Work to complete:
Would you please return the lines of the entries below starting at the line that has "Contact Us (160, 2389)" and ending at the line that has "преимущества (1382, 61)", both included, exactly as they are?

Stored data:

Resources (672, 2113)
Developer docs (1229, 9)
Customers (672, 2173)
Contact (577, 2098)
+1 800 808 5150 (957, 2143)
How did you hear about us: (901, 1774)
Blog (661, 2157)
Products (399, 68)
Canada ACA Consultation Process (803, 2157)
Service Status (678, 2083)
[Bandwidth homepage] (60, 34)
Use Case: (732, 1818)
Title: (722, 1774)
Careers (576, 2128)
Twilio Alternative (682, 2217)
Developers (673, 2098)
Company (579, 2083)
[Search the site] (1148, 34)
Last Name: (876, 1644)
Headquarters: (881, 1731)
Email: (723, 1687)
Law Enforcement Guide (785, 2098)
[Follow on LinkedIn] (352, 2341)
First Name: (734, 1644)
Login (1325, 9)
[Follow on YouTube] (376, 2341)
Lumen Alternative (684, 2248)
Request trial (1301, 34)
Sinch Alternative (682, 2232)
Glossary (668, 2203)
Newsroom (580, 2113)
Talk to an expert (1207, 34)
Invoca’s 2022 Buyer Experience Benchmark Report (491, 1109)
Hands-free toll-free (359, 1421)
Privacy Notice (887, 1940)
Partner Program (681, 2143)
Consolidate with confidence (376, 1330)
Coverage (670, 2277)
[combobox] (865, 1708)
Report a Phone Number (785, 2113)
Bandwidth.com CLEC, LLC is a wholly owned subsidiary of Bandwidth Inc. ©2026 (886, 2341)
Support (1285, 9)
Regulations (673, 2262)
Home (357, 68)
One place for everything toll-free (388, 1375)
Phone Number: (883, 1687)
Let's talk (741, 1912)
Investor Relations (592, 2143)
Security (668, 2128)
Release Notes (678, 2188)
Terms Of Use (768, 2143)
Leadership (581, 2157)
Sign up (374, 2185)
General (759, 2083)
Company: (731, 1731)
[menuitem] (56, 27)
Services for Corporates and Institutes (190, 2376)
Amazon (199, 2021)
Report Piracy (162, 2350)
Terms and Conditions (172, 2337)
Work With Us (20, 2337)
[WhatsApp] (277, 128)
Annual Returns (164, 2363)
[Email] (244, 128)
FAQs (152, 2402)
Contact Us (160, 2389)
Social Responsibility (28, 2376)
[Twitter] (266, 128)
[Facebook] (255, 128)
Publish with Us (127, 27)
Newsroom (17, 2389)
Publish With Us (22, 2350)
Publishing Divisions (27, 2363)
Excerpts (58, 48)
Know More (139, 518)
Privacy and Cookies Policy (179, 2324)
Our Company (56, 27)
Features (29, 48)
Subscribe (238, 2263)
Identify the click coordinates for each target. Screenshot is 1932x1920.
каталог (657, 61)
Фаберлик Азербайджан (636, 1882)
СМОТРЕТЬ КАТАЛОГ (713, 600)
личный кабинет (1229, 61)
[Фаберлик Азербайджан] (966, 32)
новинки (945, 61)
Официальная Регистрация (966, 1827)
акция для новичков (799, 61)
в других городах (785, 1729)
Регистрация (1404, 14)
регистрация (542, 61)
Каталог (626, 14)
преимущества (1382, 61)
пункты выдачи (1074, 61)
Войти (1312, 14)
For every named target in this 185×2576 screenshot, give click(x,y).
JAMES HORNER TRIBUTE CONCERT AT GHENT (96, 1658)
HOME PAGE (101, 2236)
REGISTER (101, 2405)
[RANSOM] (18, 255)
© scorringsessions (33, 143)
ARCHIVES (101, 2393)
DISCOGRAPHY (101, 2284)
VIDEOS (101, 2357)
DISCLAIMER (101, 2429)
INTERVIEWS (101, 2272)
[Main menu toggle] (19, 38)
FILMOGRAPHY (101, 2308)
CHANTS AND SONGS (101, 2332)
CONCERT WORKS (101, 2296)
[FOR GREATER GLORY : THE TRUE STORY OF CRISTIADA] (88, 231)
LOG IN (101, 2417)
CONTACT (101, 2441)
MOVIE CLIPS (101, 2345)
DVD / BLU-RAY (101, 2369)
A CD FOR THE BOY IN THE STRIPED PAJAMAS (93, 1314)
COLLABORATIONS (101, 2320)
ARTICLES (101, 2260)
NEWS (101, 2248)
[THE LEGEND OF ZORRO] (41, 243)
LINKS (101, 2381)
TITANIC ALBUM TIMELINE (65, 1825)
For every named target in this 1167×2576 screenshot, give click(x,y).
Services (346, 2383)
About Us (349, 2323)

Result below:
Contact Us (160, 2389)
Social Responsibility (28, 2376)
[Twitter] (266, 128)
[Facebook] (255, 128)
Publish with Us (127, 27)
Newsroom (17, 2389)
Publish With Us (22, 2350)
Publishing Divisions (27, 2363)
Excerpts (58, 48)
Know More (139, 518)
Privacy and Cookies Policy (179, 2324)
Our Company (56, 27)
Features (29, 48)
Subscribe (238, 2263)
Identify the click coordinates for each target. Screenshot is 1932x1920.
каталог (657, 61)
Фаберлик Азербайджан (636, 1882)
СМОТРЕТЬ КАТАЛОГ (713, 600)
личный кабинет (1229, 61)
[Фаберлик Азербайджан] (966, 32)
новинки (945, 61)
Официальная Регистрация (966, 1827)
акция для новичков (799, 61)
в других городах (785, 1729)
Регистрация (1404, 14)
регистрация (542, 61)
Каталог (626, 14)
преимущества (1382, 61)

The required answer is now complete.